Ristrutturazioni improvvise
Era un bel giocattolo.
Di quelli di legno, lucidi nella loro vernice colorata.
Solido, resistente e tremendamente divertente.
Era un bel giocattolo destinato a rompersi. E poco importa che il suo proprietario passasse ore a giocarci, che lo lucidasse, lo tenesse in ordine. Quel giocattolo lì era pronto a rompersi. Per dimostrare qualcosa, con ogni probabilità . Ma si sarebbe rotto.

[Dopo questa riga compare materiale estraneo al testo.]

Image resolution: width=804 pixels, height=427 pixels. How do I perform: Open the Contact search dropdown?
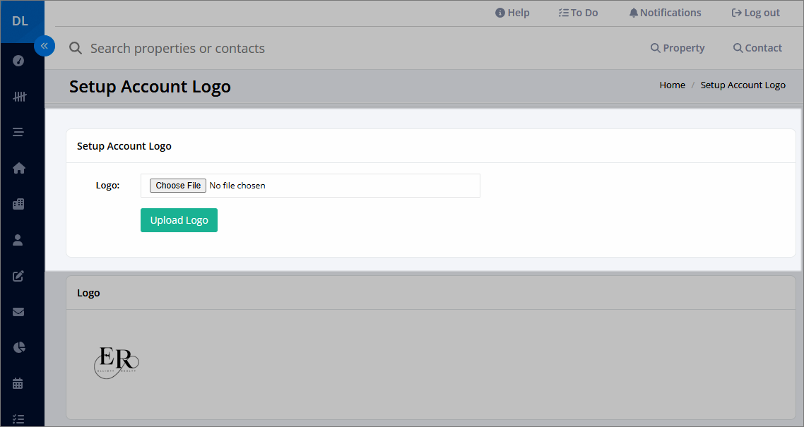pos(757,47)
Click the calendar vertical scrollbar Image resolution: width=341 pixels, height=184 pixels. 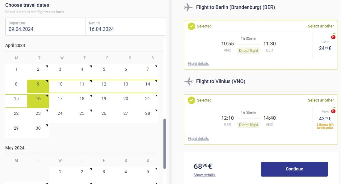click(164, 143)
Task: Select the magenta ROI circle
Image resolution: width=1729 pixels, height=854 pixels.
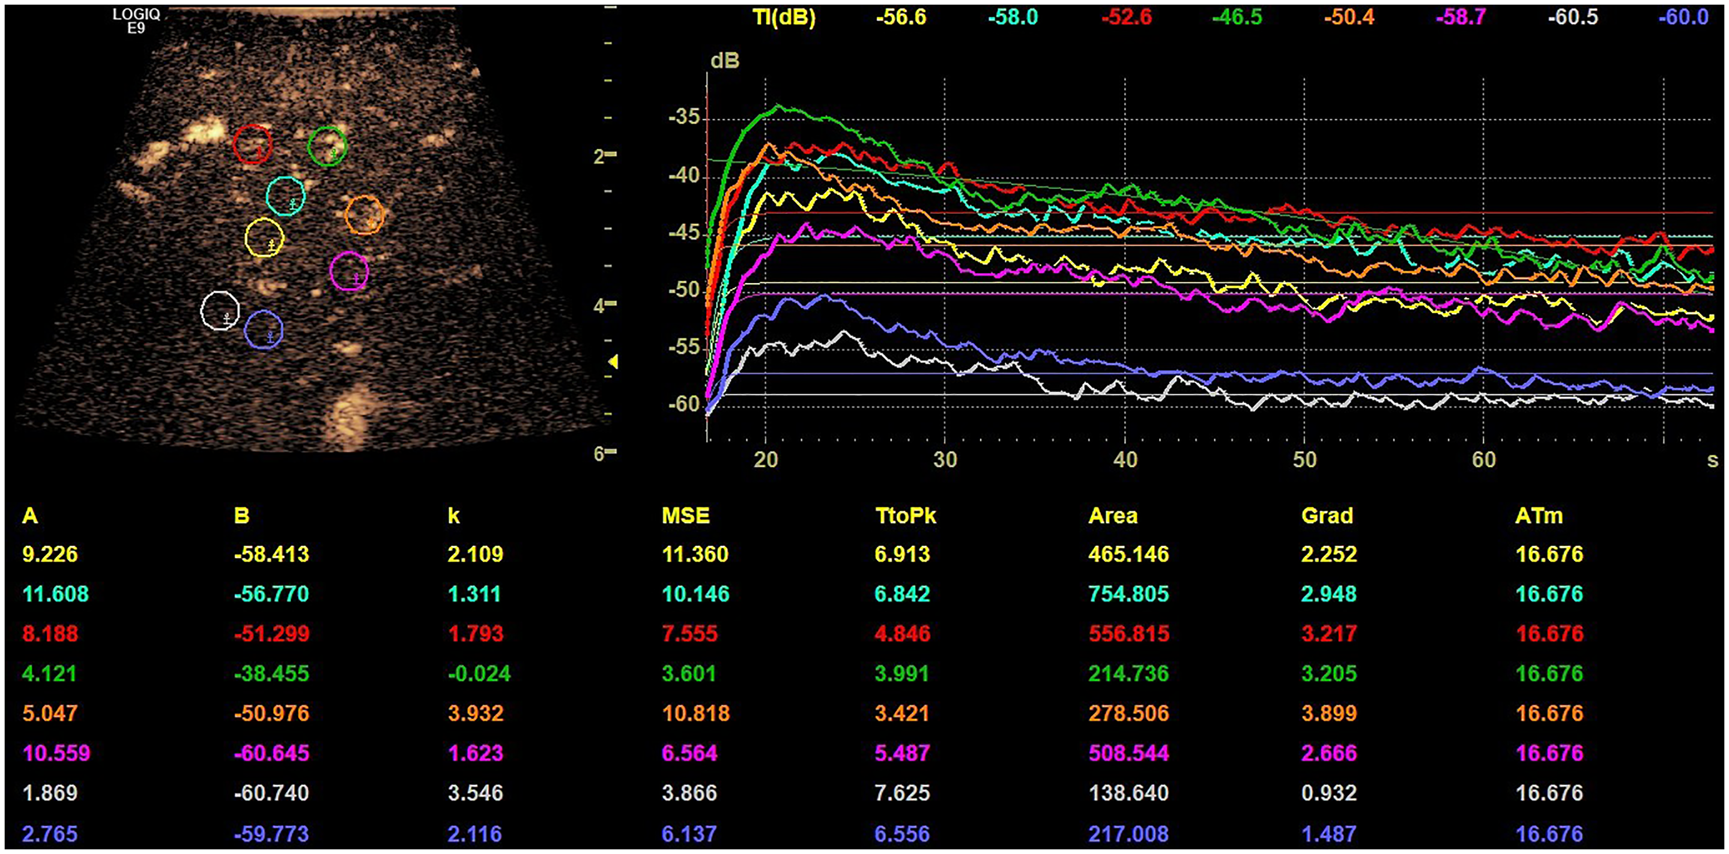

E questo momento sembra essere arrivato.
Sono stato troppo a lungo lontano da questo blog e qualcosa deve essersi rotto. Non so bene neanche cosa, ma non mi sembra giusto (per me e ovviamente anche per voi) continuare a lasciar andare avanti il blog per inerzia. Qualcuno ha detto che questo posto ultimamente era simile a una stanza abbandonata, con le pareti scrostate e i mobili alla rinfusa. Probabile. Effetto simile a quello che provo io quando ci entro.
Per cui eviterò di farlo per un po’.
I lavori di ristrutturazione non sono mai facili.




17 September 2008 alle 15:41
buona ristrutturazione, ma torna presto. un abbraccio :)
17 September 2008 alle 21:20
tanto lo so che torni, più in forma di prima : )
:*
17 September 2008 alle 22:06
Una parte di me si rattrista, perché vorrebbe che tu avessi il cuore gonfio di gioia e le mani piene di parole da battere sulla tastiera…
L’altra ti stringe forte e afferra pittura e pennelli.
Allora… stì lavori si cominciano? ;)
17 September 2008 alle 22:06
Attenzione agli idraulici… fanno sempre rammaggi! ;)
19 September 2008 alle 13:04
Oh nooohhh!!!
Non ci lasciaaaaaaaaaare!!!
Come faremo senza di teeeeeeeeeehhhhhhh ._______.
Torna presto dannòòòòòiiiiii!!
Ti preeeeeeeeeeeeego! ç_________ç
Non ci mollare così .________.
BUHHUHUHUHUHUUHU ç__ç
Firmato: una donna depressa e sul bilico di un suicidio.
20 September 2008 alle 02:07
beh? ancora non hai ripreso? : P
21 September 2008 alle 22:26
Sono una donna distrutta dal dolore. Torna!